WHAT YOU WILL DO:
Repeat nothing but the lines below running from the one containing "Identify the click" to the one containing "Music (385, 98)". Keep both end lines.

--- DATASET RECORDS ---

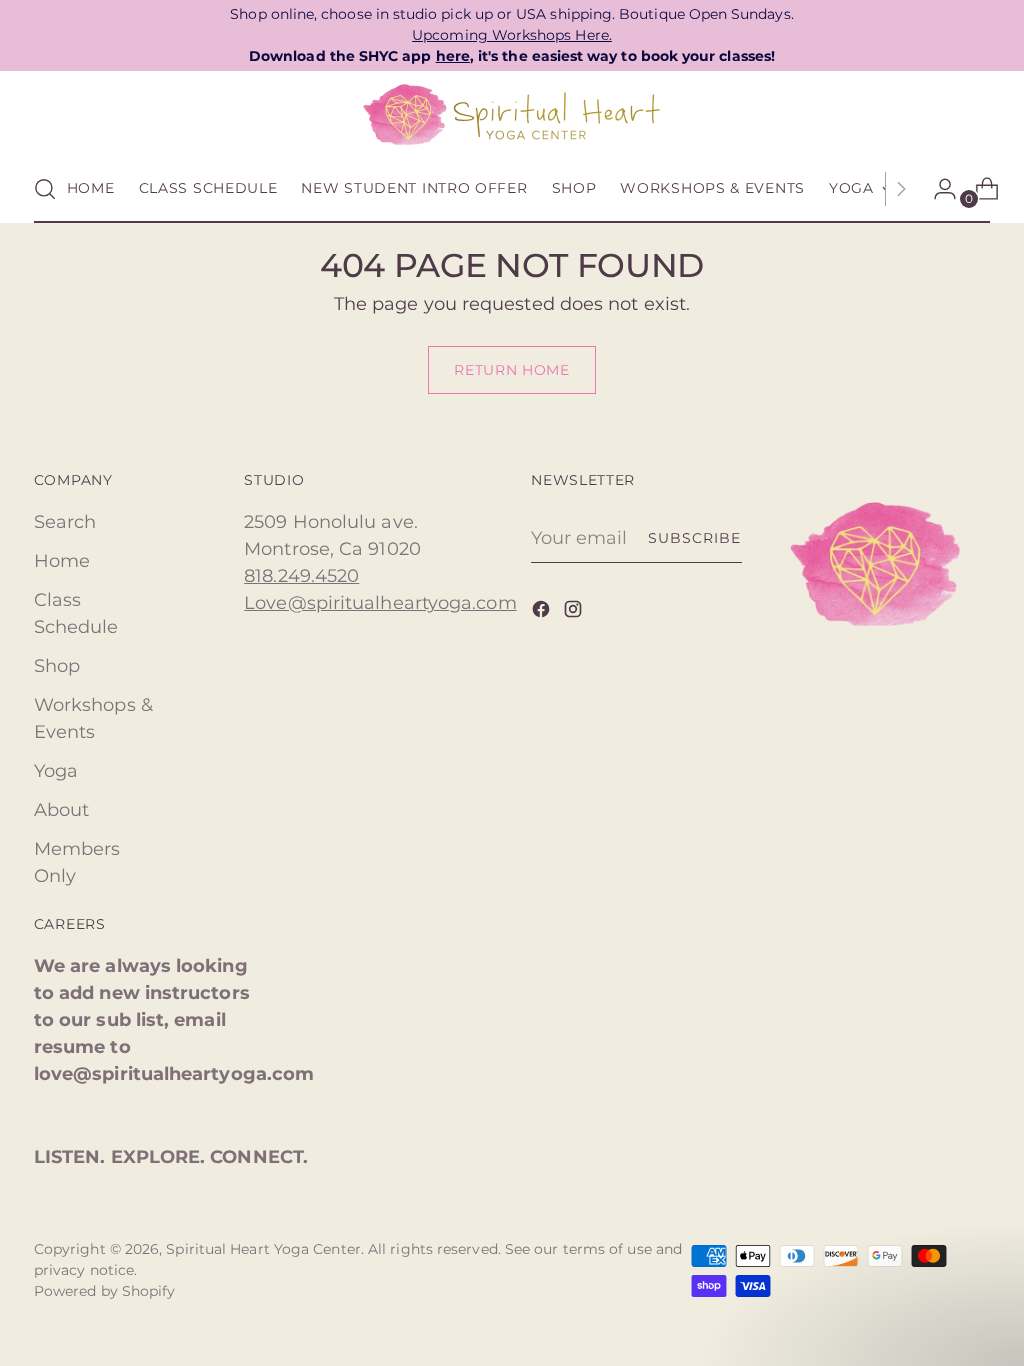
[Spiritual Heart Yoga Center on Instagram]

---
--- DATASET RECORDS ---

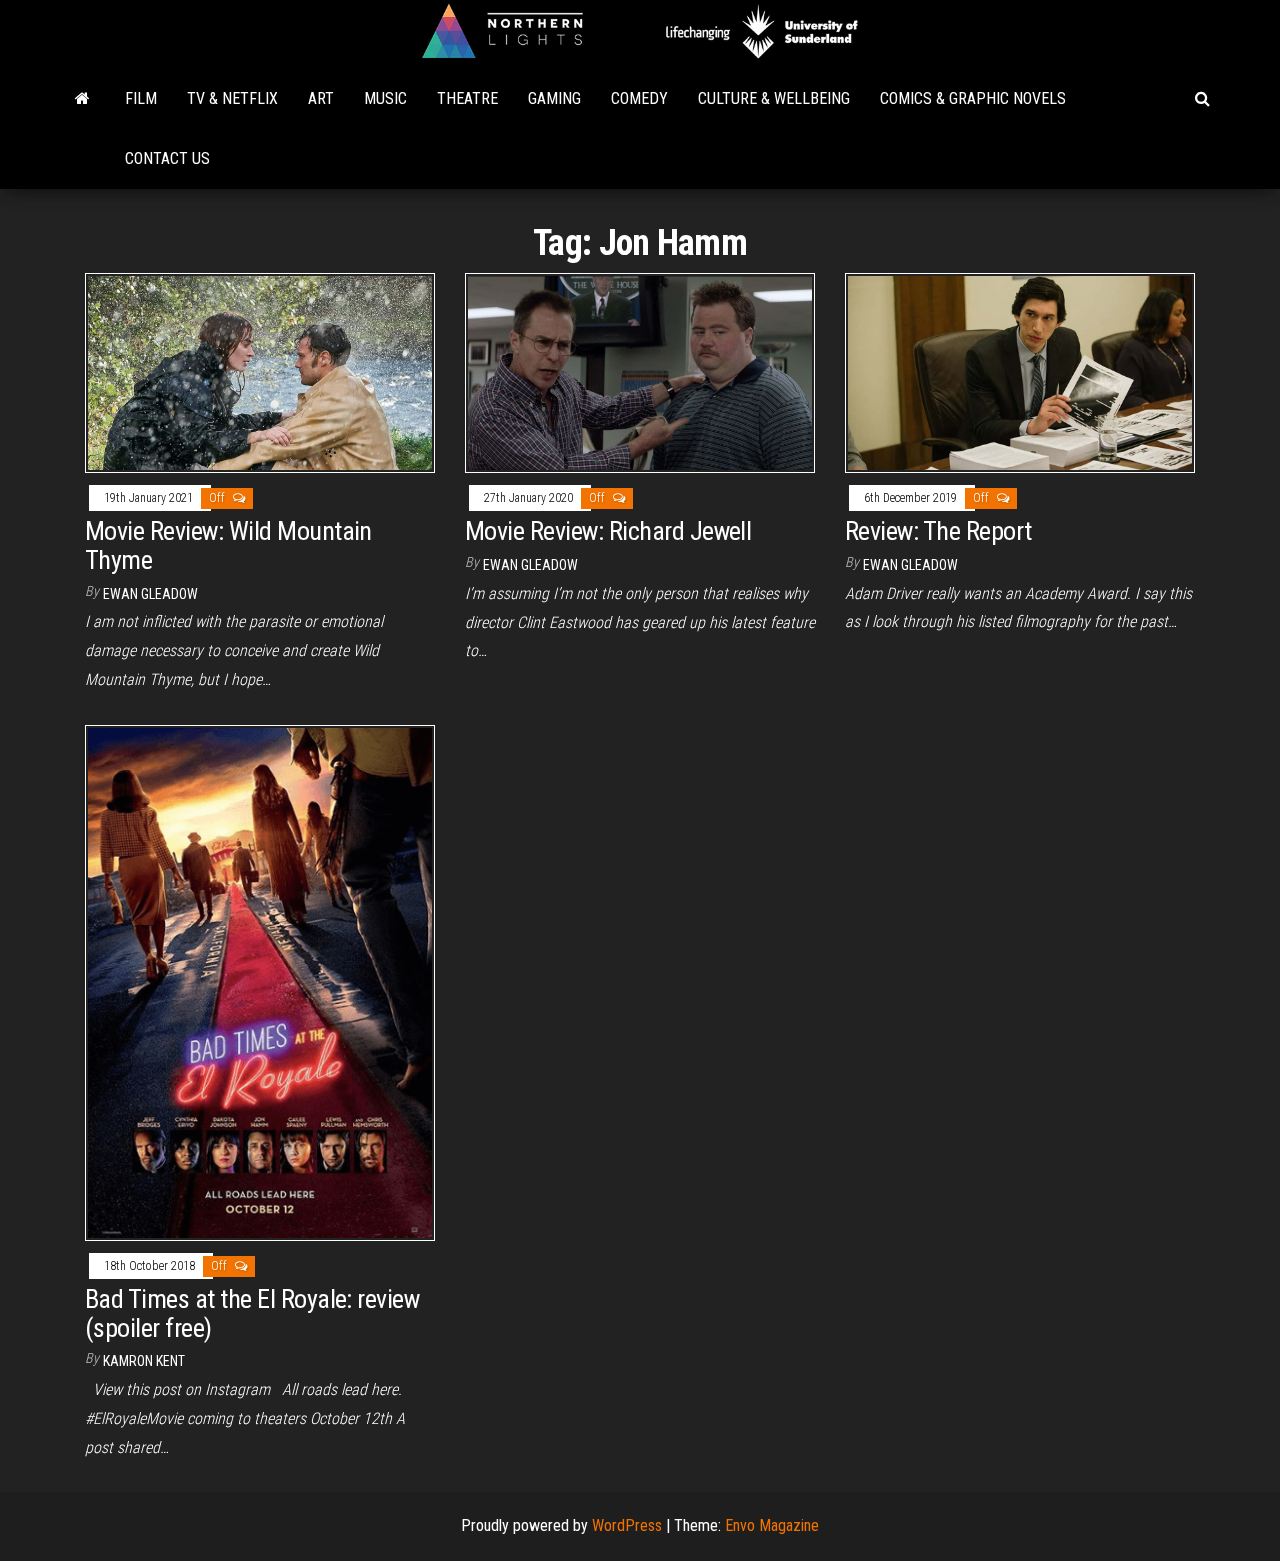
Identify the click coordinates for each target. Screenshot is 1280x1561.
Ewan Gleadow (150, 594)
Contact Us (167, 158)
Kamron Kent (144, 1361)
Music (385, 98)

---
--- DATASET RECORDS ---

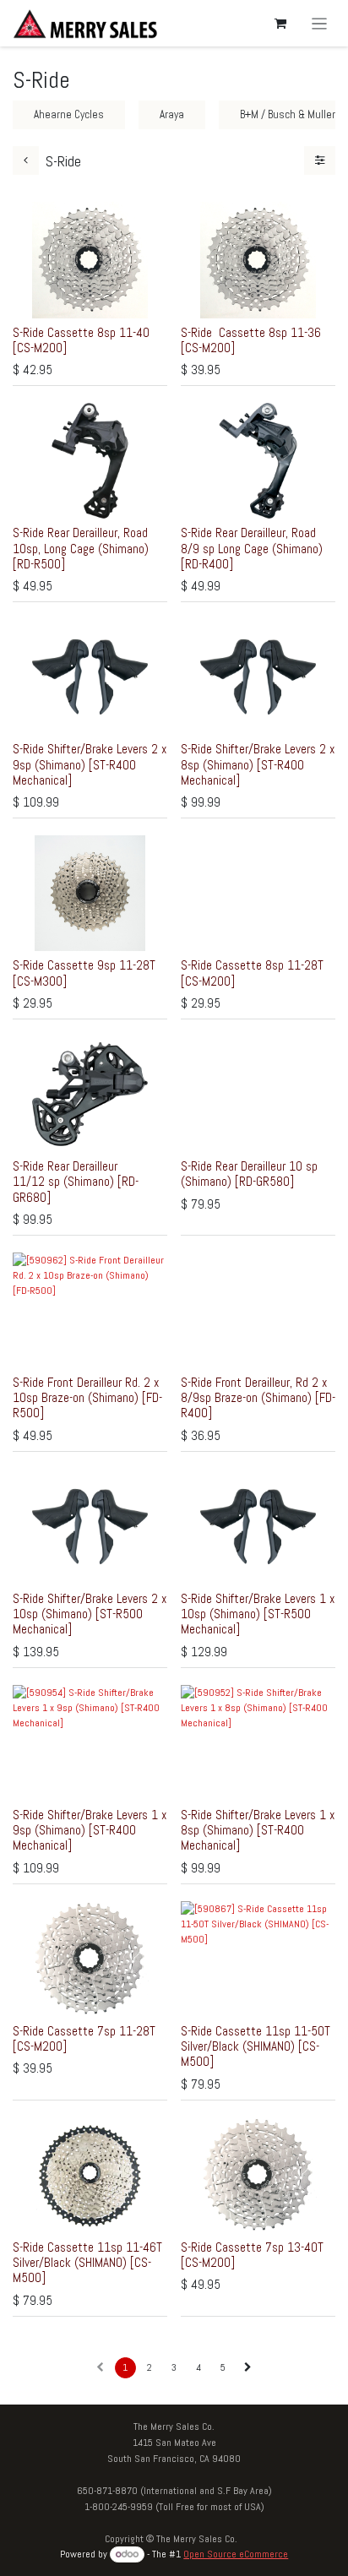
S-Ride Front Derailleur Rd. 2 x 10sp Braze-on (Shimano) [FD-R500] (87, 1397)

---

SOLUTION TO THIS EXERCISE:
Identify the click coordinates for each target. Screenshot is 1280x1561.
Ewan Gleadow (150, 594)
Contact Us (167, 158)
Kamron Kent (144, 1361)
Music (385, 98)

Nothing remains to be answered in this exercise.